The launch of the report was also marked by a panel discussion among contributors to the report and experts in their field.
Dr Tanweer Fazal, a professor at the University of Hyderabad specialising in the sociology of nationalism(s), community formation and identifications, spoke about the status of marginalised communities in the last 4 years. “Marginality can be segregated into systemic marginality and marginality which is deliberately produced through the actions and inactions of the state. The latter has been particularly true after 2014 in India, even more so after 2019,” he said.
The report is structured around four broad themes looking at the status of democracy, development, governance, and marginalised communities.
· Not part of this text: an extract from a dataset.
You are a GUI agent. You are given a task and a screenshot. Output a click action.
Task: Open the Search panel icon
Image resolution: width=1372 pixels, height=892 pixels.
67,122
In the chapter of democracy many pressing concerns, such as the hurried passage of Bills without debate, limited engagement of parliamentary committees, reduced sitting days, limited budgetary deliberations, restricted access to data for Members of Parliament, and the growing presence of elected representatives with criminal records are discussed.
Many students, activists, academics, journalists, artists, actors, comedians, fact-checkers, publishers, and a range of other citizens have been charged under draconian laws for exercising their fundamental freedoms. There is a stark decline of people in the media and publishing industry from 10.3 lakhs in 2016 to 2.3 lakhs in 2021, as highlighted in the chapter.
Despite the need to direct public resources towards healthcare, a diversion of government funds to the private sector is happening with 75% of PM-JAY payments made to private entities. Despite economic progress, India’s workforce is moving toward agriculture, with the sector’s share in GDP increasing, yet farmers not being able to access fair prices, the report claims while analysing figures on development.
The real wages of male agricultural labourers grew by less than 1% between 2014-15 and 2021-22; the number of persons engaged in the farming sector to have committed suicide was nearly 53,000 between 2017 and 2022. Struck by a lack of housing and necessities like access to water and sanitation, health services, education infrastructure and social security, multidimensional poverty continues to rise in urban areas, where over 30% population resides.
Only 25.5% of schools across the country are compliant with the Right to Education Act infrastructure norms. Higher Education Institutes are also experiencing intellectual impoverishment alongside a consistent reduction in state financial support resulting in prominent universities witnessing the appointment of teachers with subpar academic records
While the government continues to make lofty claims on women empowerment, there is an imminent need to define empowerment in terms of wage parity, autonomy in decision-making, and addressing structural barriers for women across identities. That is the only way to move towards combating challenges such as the steady incline in crimes against women in the past 4 years, with over 30,000 complaints made in just the last year, the report added.
The consistent social exclusion of Indian Muslims causes constant economic backwardness – with 31% below the poverty line, and questions the lack of any government policies directed to bring them out of this morass. Compounding this impact, is the diminished sense of safety and security in the community, as evidenced by 204 incidents of cow vigilantism since 2014 and 539 incidents of violence against Christians in just nine months of 2023.
The only effective way to fight corruption in a democracy as vast as India is to empower citizens with appropriate tools and institutions to hold the government and its functionaries accountable. However, unfortunately, the track record of the current dispensation has been marked by a consistent undermining of legislations and institutions of transparency and accountability, the report stressed.
The report is a collaborative work representative of a people-centric view of governance and the challenges faced, prepared by a collective body of civil society organisations, rights-based campaigns and coalitions, academics, and activists. Major contributors include Anjali Bharadwaj, John Dayal, Prof Apoorvanand, Ingrid Srinath, RightToFood Campaign, Right To Education Forum, National Campaign for Dalit and Human Rights, Internet Freedom Foundation, Jagori and Nazariya, and others.